When he sits by your side, his purple eyes are open and twinkling at you. “You forget they did blindfolded cockpit tests at the Academy. This was child’s play compared to that.”

“What can’t you do,” you say flatly, failing to hide your fondness. “The pie is cooling. But in the meantime,” you add, reaching sneakily behind an apple cushion, “I wanted to give you this.”

The mid-size box is imperfectly encased in space-themed wrapping paper. Between the two of you, Caleb had always been the better gift wrapper; he could always get the creases right, but you figured you couldn’t ask him to wrap his own birthday present. 

Taking the gift from your hands, he smiles at the tape plastered all over the box but tactfully refrains from commenting. “You know you didn’t have to, pip-squeak. A night with you to myself is enough for me.” 

“Where’s the fun in that?” you tease, knowing he’ll try to protest the second the words leave your mouth. And when he does, you cut him off. “Open it, baby. I think you’ll like it.” 

He frowns at you, still not appreciating your joke, but does as you say. Messy as it is, the wrapping tears off in one piece, and Caleb lifts the box lid to reveal a dusky orange binder. Immediately, he recognizes it as your old scrapbook—the one that’d practically been your prized possession growing up.

Carefully, he flips through it. The first few pages are just as he remembers: Caleb, age 12, concentrating on a model airplane you’d given him. A stacked clipboard in his hand while Caleb, age 14, helps you practice for the school spelling bee. You licking the spoon while Caleb, age 17, makes brownies to celebrate your stellar report card.

Warmth blooms in his chest at the familiar photos. But it’s the new ones that make his heartbeat quicken. 

The seventh and eighth pages are filled with moments from the past three years. Moments that he, for all his vigilance, hadn’t even known you’d captured. In the first, he’s lounging on this very couch, watching his necklace glint in the lamplight. In the next, he’s fixing his crooked Fleet hat in the mirror. 

His eyes flit to the largest picture, filling up the bottom half of the seventh page. Taken last year, according to the date scrawled on the film. You’re both in bed, entwined bodies outlined by the dim night-light. And wrapped securely around your waist is Caleb’s arm—his metal arm. He’d done maintenance on it that day, he recalls. It’d been a particularly rough session, and despite his reluctance, you’d walked him back to his room and laid him down on the bed. He’d stopped his protests when you’d crawled in beside him. 

Of course, he remembers that day. But he never expected you to. For you to want to.
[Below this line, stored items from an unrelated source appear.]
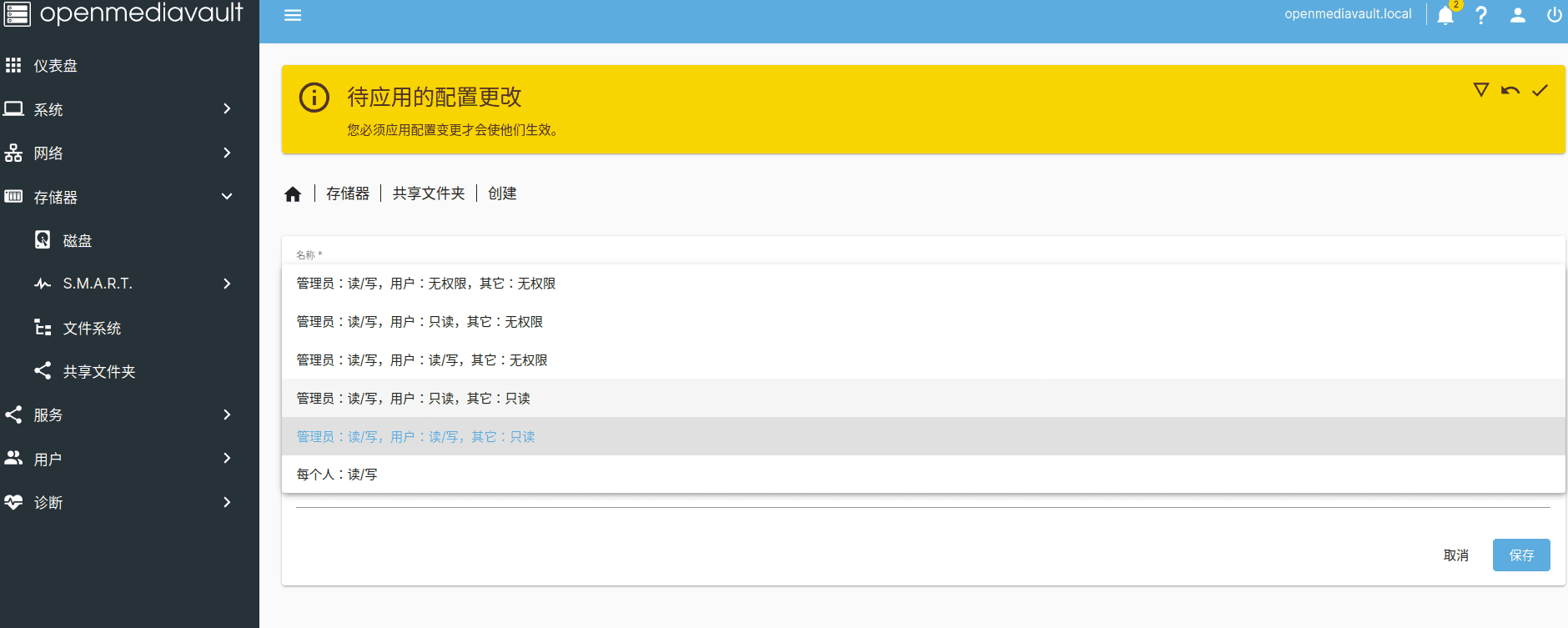Viewport: 1568px width, 628px height.
Task: Click the home breadcrumb icon
Action: [x=293, y=194]
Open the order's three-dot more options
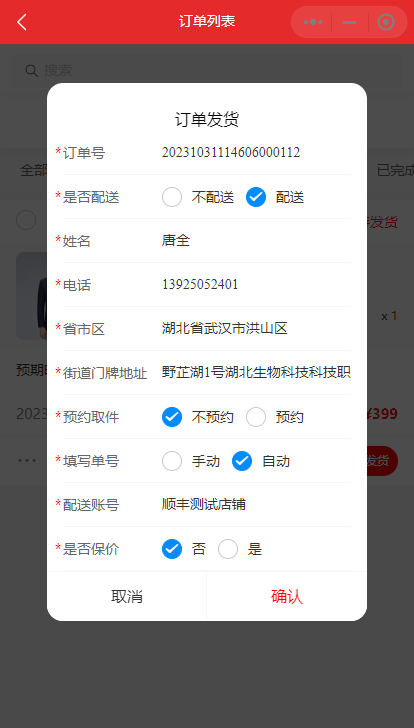Viewport: 414px width, 728px height. tap(27, 461)
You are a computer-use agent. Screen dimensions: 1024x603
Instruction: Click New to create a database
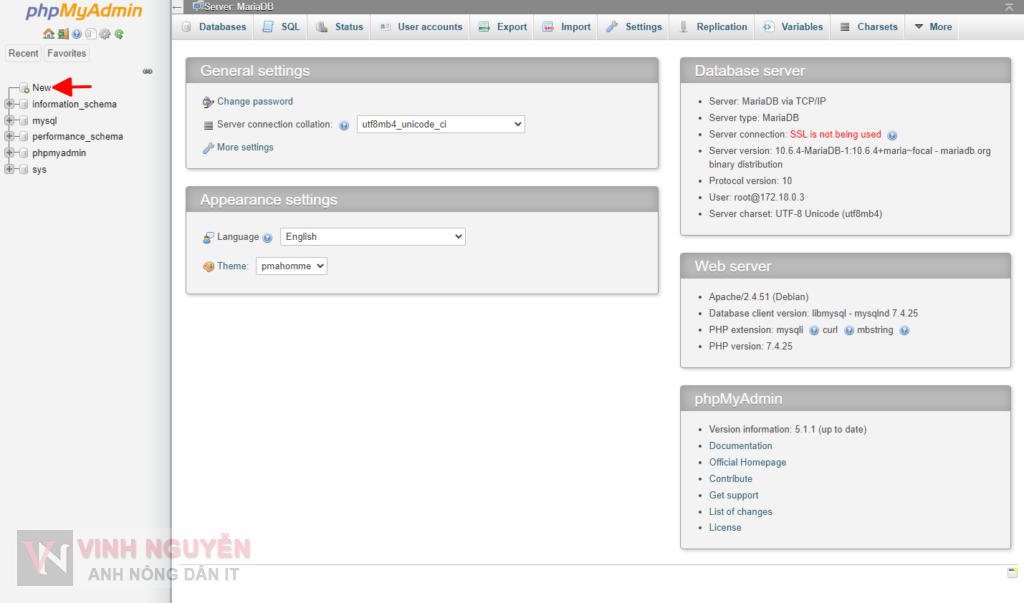[x=42, y=87]
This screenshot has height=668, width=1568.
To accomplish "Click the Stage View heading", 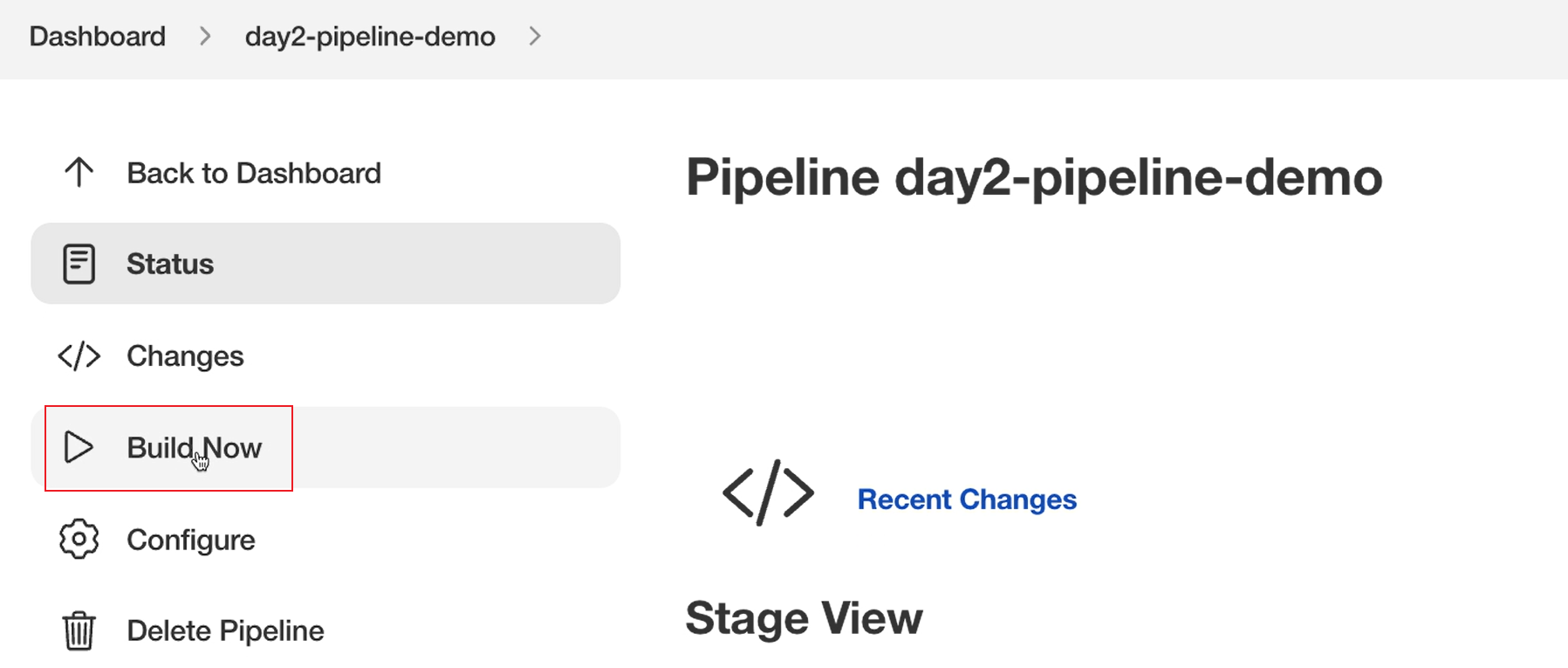I will click(804, 619).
But as his gaze lands on the caption, spelled out in swooping letters under the photo, he knows he’d been wrong. 

My Caleb.

Inhaling sharply, he turns his searching gaze to you. 

“You always snuck into my room and pulled it out to tease me. Even when you came home on your breaks, until I got mad at you for it. And then the last few times you visited, you never brought it out again,” you start, fiddling with the sleeve of his uniform. 

He runs his thumb across your handwriting. 

“That day…it was tucked away in my nightstand, all the way at the back of the house. So, the firefighters were able to save it. And for a while, this and your necklace…your trophies and a few of your clothes…they were all I had of you. But then you came back, and you didn’t know, and I’ve been adding more.” 

“You kept it all this time?” he asks, but the awed question is more like a statement. 

You give him a bittersweet shrug.

“Are you sure you want me to have it?”

“It’s yours,” you whisper, willing a smile to your face. “You can take it to your office. Flip through it to break up the bad days.”

He smirks wryly. “So every day, you mean.” 

“Maybe. But yes, it’s yours. I don’t need it as much now that I have you beside me. With me. In the way I want.” Looking down in a mixture of shyness and anticipation, you spread his fingers apart and squeeze them shut again, bashfully waiting for his reaction. 

Setting the binder aside, he pulls you into his lap. “Thank you,” he murmurs, voice hoarse and earnest. “For keeping our memories. And for trusting me with them.” 

When you bury your face in his neck, strong arms encircle your waist, his hands rubbing up and down in soothing strokes. For several minutes, you stay just like this, breathing each other in until the rises and falls of your chests sync. 

And then, the upbeat melody of your phone timer slices through the perfect silence. 

Your head pops up like a meerkat’s. “Oh, yay! It’s ready,” you cheer, starting to climb off of him. 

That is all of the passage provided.